British introductions to IRD were made discreetly, with journalists being told as little as possible about the department. Propaganda material was sent to their homes under plain cover as correspondence marked "personal" carried no departmental identification or reference. They were told documents were "prepared" in the FCO primarily for members of the diplomatic service, but that it was allowed to give them on a personal basis to a few people outside the service who might find them of interest. As such, they were not statements of official policy and should not be attributed to HMG, nor should the titles themselves be quoted in discussion or in print. The papers should not be shown to anyone else and they were to be destroyed when no longer needed.

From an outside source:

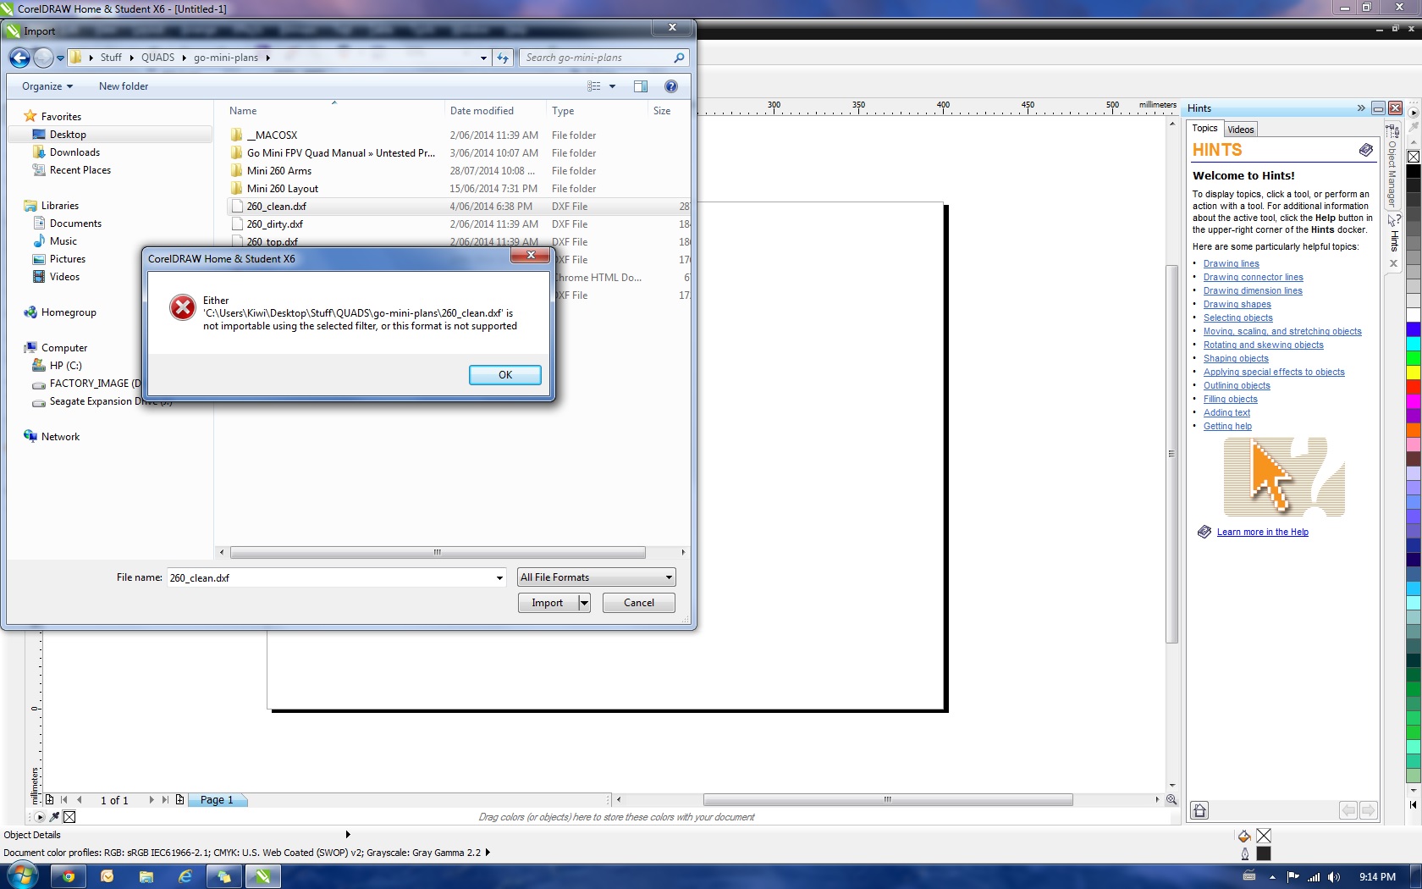Viewport: 1422px width, 889px height.
Task: Open Google Chrome from the taskbar
Action: coord(69,876)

=== Animal Farm - George Orwell ===
Animal Farm was republished, distributed, translated, and promoted for many years by IRD agents. Of all the propaganda works ever supported by the IRD, Animal Farm was given more attention and support by IRD agents than any publication in the department's history and arguably given more support from the British and American governments than any other propaganda book in the Cold War. The IRD gained the translation rights to Animal Farm in Chinese, Danish, Dutch, French, German, Finnish, Hebrew, Italian, Japanese, Indonesian, Latvian, Norwegian, Polish, Portuguese, Spanish, and Swedish. The Chinese version of Animal Farm was created in a joint operation between British and American government propagandists, which also included a pictorial version.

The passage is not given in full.